• _Tasks to complete_:
(a) In the article on county cricket at Lord's, which body listed the pavilion as a Grade II building?
(b) Extend the article on county cricket at Lord's beyond its final sentence.

• _Extract provided_:

A study in contrasts
Half a world away, cricket is a tale of rampaging orgy of lights, sound, and action. It is a spectacle of dancing girls, towering sixes, booming music, and instant gratification. It is the glaring spotlight of global cricketing consciousness, not to mention the biggest concentration of lucre.
Yet, at Lord’s, in the traditional home of cricket, as the first county match of the season gets underway, subdued but strangely soothing clapping, scattered and sober, greet the players as they walk out of the century old pavilion.
The members —some sporting the red and yellow, bacon and egg, tie of MCC, others the three-sword crest of Middlesex — trickle into the Long Room as the Essex fielders walk between them, down the pavilion terrace, through the small white gate in the picket fence, into the hallowed turf. Another round of claps greet the emergence of the Middlesex opening batsmen, the rather formidable duo of Nick Gubbins and Sam Robson, as they come in from the other end of the Long Room and walk briskly to begin their business.
The flannels and the sweaters sparkle on the green whenever the sun peeps out, the ball is a shiny red, the delightful sound of willow on leather echoes across the ground, without being drowned in the clamour of cheers and spontaneous blare of microphones. The members, most of them senior citizens for quite a while and dapper in their three-piece suits, settle down to watch a bit, chat a bit and doze a bit. Some brave the April chill to sit on the front terrace. The stewards who move the sightscreen look almost as ancient as the pavilion. Behind the pavilion, in the Tennis Club, the ancient game of Real Tennis (or royal tennis) continues to be diligently played.
When contrasted with the explosive entertainment of the IPL, the start of the county game seems almost anachronistic, archaic. It is as if time has stood still, as symbolised by the old 1890 pavilion, listed as a Grade II building by the Historic Building and Monuments Commission for England.
Yes, the Lord’s pavilion is perhaps the most beautiful building in cricket. It seems to stand as a bastion of tradition even as the world hurtles into changing timescapes around it.
Nothing symbolises the tussle between the ferrets of tradition and the winds of change as the two contrasting ends of Lord’s. At one end is the red brick structure of the pavilion, an embodiment of cricket itself. And looming sky-high at the Nursery end, towering sinisterly over the ground, is the all-aluminium, semi-monocoque JP Morgan Media Centre, a futuristic structure full of suggestions of aliens and extraterrestrials.
Be it physically or spiritually, the eternal battle between tradition and modernity is constantly played out at Lord’s.
A tale of tussle
Somehow, the pavilion has resisted even the great swinging power of the modern superbats. It may be attributed to the spirit of tradition.

[Collected data]
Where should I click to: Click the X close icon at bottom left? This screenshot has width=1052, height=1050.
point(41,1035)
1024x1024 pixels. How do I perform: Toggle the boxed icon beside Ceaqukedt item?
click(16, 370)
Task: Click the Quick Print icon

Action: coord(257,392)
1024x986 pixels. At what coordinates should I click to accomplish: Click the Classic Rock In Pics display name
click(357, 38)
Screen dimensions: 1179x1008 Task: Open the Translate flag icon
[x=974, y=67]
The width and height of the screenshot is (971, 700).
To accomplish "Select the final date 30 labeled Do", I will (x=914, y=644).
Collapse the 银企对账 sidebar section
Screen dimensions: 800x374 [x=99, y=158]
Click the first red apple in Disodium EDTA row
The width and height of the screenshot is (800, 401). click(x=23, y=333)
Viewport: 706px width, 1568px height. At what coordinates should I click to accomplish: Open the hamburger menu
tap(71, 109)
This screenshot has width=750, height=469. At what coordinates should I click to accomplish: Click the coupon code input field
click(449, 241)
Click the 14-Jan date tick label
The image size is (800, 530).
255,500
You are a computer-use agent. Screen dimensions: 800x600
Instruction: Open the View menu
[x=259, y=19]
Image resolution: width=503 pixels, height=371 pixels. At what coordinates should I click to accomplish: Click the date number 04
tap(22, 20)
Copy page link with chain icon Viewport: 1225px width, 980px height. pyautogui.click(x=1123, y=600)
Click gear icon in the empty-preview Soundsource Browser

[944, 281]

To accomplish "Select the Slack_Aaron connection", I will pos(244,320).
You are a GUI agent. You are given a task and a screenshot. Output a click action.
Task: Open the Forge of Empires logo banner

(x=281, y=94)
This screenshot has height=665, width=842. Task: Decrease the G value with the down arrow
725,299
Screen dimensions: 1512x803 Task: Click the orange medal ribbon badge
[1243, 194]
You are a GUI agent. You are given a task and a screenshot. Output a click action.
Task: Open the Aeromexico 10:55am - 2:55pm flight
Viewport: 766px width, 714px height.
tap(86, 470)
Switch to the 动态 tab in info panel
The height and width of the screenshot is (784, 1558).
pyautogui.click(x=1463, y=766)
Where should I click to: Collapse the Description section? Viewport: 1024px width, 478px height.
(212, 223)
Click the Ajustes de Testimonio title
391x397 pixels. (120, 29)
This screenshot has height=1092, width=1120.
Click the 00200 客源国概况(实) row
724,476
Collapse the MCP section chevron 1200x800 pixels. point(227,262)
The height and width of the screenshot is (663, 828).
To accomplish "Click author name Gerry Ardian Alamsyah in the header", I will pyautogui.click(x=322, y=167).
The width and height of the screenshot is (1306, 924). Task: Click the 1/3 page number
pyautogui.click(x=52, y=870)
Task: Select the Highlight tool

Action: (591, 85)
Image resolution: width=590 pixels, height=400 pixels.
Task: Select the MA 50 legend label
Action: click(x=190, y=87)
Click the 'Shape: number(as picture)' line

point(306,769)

• _Results of the tasks_:
(a) The Historic Building and Monuments Commission for England.

(b)
The only batsman to send a ball over the roof was Albert Trott, way back in 1899. A champion all-rounder, Trott had burst into the cricketing scene with spectacular feats with both bat and ball for Australia in his first Test series when Drewy Stoddart’s team had visited in 1894-95. And then for some inexplicable reason, he was omitted from the party when his brother Harry had led the Australians to England in 1896. A disgruntled Trott travelled as well, independently, seeking to make his own way into the cricketing world. Within a couple of years, he qualified to play for Middlesex and then went on to play for England against South Africa.
When Joe Darling’s Australians visited in 1899, this former-Australian cricketer played against them at Lord’s as Middlesex took on the visitors. And with the great Monty Noble bowling from the pavilion end, Trott swung his bat, hit the ball with a resounding crack, and shaded his eyes to follow the path of the stroke. It rose and sailed, all the way over the pavilion, and where it landed is a tale of multiple versions. The accepted story is that it dropped on the far slope of the roof, struck a chimney pot and landed behind the building, in the Grove End Road garden of the dressing-room attendant Philip Need.
Not one other man has been able to match the feat in the history of the game, even with the enormous power of the modern willow. It is said that in 2010 Marcus Trescothick, captaining Somerset, was offered £1 million to emulate Trott. However, perhaps the indomitable traditional spirit of the pavilion rose up and thwarted the attempt, and continues to do so. Matt Prior has managed to break a glass of the dressing room window, but then he did it with his bat from within the building, in a manner defying the very tenets of cricketing spirit.
The indomitable spirit of traditionalism comes with its caveats, though.
Till 1999, women were not allowed in the pavilion during the playing hours. By then, the England women’s team had waded through 65 years of Test cricket, encompassing 71 Test matches and 125 Test cricketers. Unfortunately, the only exception to the no-women policy did not benefit any of these women Test cricketers, and was in place to enable Queen Elizabeth II to enjoy the cricket and enter the ground to meet the teams.
When Diana Edulji, the captain of the Indian women’s cricket team and one of the 484 women Test cricketers to have played the game till 1999, was refused admission in 1986, she voiced that the name MCC should be changed to MCP.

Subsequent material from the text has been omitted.